Source text:
--- start ---

The Ontario Progressive Conservative (PC) Party was well positioned to challenge Premier Wynne in June’s provincial election until two weeks ago when the PC leader, Patrick Brown, was forced to resign after allegations of serious misconduct became public.
Ontario provincial politics are now in flux with the Official Opposition beginning a leadership race, the Ontario Liberals recovering ground and the third party NDP seeing a prospective opening. For stakeholders of government decision making, monitoring and adjusting government relations strategies over the next five months will be crucial to managing the risk of an uncertain political environment and preparing for opportunities that may arise.
This report outlines the dynamics of the PC leadership race and provides guidance on how stakeholders could respond.
1. The Candidates:
The PC leadership race is shaping up as a contest among:
Doug Ford: Former Toronto City Councillor and brother of controversial Toronto Mayor Rob Ford,
Doug Ford was the first candidate to launch his campaign. His opening message focused on
challenging “elites”, echoing recent populist political movements in the United States and the UK.
Mr. Ford is already positioning himself as the populist, conservative candidate and will try to secure
support by distinguishing himself as the right-wing alternative to his more moderate opponents.

--- end ---

Carry on the report on the Ontario PC leadership race from its last sentence, in the same style. The records come from a separate source and are unrelated to the report on the Ontario PC leadership race.

Provided information:
--- start ---

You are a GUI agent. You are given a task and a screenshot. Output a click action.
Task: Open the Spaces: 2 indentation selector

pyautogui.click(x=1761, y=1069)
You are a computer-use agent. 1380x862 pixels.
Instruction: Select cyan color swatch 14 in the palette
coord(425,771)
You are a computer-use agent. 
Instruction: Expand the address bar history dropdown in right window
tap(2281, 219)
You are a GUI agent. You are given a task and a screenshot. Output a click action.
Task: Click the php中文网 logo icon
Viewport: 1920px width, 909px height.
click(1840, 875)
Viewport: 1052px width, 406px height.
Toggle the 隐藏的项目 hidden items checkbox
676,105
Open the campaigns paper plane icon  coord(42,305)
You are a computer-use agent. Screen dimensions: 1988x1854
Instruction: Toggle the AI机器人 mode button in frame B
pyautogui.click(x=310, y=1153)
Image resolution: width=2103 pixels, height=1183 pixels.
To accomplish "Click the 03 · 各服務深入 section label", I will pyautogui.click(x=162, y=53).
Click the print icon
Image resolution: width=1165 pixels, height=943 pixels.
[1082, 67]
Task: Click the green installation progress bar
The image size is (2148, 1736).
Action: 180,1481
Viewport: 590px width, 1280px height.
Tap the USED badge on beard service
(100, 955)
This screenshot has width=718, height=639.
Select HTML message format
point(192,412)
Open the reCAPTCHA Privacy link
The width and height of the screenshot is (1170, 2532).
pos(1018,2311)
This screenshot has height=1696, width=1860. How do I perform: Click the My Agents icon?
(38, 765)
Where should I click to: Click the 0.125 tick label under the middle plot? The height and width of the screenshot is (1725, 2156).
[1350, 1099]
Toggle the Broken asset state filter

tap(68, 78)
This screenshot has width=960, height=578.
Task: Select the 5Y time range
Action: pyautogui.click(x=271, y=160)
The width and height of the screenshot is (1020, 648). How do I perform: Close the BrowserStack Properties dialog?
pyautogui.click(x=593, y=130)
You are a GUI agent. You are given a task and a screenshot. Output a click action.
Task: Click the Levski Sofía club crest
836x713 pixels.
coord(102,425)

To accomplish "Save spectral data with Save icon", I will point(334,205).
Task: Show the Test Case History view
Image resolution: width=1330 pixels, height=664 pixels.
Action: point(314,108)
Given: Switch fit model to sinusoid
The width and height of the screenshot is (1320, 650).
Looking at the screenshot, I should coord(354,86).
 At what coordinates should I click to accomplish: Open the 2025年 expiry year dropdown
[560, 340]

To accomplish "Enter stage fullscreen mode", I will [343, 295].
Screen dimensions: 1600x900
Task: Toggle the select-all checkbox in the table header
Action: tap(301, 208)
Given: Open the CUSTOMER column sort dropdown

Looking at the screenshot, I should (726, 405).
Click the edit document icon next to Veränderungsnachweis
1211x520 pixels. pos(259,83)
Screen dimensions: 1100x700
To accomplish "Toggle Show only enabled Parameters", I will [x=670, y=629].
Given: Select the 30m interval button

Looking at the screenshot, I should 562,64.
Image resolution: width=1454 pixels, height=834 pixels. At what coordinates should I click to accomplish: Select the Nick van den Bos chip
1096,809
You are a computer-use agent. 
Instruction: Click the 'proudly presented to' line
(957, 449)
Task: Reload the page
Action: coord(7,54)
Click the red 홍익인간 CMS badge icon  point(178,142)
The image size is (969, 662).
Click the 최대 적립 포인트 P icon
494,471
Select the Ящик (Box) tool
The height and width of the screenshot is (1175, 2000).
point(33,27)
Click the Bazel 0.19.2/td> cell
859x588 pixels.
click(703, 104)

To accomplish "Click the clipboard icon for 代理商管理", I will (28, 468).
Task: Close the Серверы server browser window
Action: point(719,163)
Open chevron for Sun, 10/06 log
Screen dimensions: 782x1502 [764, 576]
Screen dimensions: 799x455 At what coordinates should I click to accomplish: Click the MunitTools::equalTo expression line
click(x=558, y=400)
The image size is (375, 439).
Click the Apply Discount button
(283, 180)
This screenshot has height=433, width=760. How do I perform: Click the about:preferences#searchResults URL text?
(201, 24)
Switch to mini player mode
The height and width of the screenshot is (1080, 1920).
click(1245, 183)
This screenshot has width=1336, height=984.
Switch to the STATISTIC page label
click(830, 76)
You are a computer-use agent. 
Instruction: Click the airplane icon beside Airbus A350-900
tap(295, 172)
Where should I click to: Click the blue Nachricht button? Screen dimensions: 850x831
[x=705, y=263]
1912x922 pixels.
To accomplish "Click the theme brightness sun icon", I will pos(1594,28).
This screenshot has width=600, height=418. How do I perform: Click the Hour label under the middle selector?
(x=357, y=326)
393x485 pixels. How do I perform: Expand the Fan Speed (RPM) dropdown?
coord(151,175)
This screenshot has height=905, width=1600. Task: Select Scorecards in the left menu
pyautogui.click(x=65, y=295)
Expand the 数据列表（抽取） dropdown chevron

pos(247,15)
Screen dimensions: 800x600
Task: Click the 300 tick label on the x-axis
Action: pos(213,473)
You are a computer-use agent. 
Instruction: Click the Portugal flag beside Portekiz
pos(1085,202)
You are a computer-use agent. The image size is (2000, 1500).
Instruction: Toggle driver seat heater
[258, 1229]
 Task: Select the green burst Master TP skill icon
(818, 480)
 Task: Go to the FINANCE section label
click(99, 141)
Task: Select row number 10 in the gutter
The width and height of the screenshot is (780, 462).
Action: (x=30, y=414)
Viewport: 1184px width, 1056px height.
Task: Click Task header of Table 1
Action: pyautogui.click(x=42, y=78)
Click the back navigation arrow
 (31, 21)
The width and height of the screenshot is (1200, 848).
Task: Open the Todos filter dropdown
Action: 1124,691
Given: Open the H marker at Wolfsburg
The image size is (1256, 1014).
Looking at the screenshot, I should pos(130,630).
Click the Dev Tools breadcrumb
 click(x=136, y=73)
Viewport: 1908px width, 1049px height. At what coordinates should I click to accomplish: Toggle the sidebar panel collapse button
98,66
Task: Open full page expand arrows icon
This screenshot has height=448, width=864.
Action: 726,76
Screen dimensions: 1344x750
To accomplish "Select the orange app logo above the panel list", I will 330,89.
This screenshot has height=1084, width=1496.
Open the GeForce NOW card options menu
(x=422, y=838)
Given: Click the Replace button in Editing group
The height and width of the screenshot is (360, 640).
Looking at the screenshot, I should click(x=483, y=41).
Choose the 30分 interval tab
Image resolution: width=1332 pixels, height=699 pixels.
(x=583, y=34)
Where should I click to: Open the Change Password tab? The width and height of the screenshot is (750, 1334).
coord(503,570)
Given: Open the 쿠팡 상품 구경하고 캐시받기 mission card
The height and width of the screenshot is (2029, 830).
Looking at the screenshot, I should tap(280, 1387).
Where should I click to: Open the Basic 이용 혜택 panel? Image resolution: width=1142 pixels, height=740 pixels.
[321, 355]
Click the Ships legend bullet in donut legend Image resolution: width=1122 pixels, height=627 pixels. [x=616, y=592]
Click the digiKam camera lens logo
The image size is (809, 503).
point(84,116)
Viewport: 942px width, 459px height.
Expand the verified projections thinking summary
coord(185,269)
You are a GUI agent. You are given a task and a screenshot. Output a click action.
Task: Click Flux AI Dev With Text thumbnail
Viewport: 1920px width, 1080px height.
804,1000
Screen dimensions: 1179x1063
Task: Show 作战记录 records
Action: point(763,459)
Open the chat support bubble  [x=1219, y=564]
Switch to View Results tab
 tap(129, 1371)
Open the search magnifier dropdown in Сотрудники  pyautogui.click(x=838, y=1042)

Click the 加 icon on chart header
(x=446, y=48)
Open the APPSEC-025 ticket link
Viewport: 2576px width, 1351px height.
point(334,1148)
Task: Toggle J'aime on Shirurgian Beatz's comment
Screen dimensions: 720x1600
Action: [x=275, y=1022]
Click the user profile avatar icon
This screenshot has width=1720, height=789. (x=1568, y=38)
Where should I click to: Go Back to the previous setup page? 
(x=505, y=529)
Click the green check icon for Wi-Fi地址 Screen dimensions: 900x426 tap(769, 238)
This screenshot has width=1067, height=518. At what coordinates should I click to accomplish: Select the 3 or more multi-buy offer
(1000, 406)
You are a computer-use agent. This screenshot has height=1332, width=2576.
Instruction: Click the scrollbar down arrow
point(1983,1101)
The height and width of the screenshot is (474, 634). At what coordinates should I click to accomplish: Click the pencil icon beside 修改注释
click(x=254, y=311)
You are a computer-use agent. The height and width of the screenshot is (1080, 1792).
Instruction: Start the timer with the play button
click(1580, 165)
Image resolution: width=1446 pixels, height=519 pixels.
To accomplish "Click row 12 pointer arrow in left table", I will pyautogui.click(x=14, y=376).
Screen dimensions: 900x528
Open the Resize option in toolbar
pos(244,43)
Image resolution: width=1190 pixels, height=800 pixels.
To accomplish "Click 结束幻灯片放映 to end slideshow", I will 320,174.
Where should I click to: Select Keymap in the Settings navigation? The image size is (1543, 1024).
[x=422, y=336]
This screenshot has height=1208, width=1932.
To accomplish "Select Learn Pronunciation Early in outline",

--- end ---

Output of the exercise:
The bulk of Ford’s organizational weight will come from the GTA and as detailed below, the voting
system that governs this race will require geographic support across the province. That said, Ford
has already attracted support from the same social conservative groups that made a difference in
the leadership victory of Patrick Brown. Ford brings a message that clearly differentiates him from
the other candidates. He also has the ability to garner significant media attention, which could
prove valuable in such a short race. Whether Ford can generate appeal among members beyond
his base of supporters will be an important factor in the success of his leadership bid.
Christine Elliot: Former MPP for Whitby and former Deputy Leader of the PCs, Christine Elliott has
run unsuccessfully for the PC leadership twice before. At this stage it remains unclear what
direction Ms. Elliot will take on policy issues as she was not part of the previous platform
development process under Patrick Brown. As a former leading member of the provincial PC
caucus, she may have an edge on her rivals in securing federal and provincial Conservative caucus
supporters. However, given the short leadership race, there will be less time to turn endorsements
from MPs and MPPs into on-the-ground fundraising or support. Christine Elliot will run on
experience and readiness to lead.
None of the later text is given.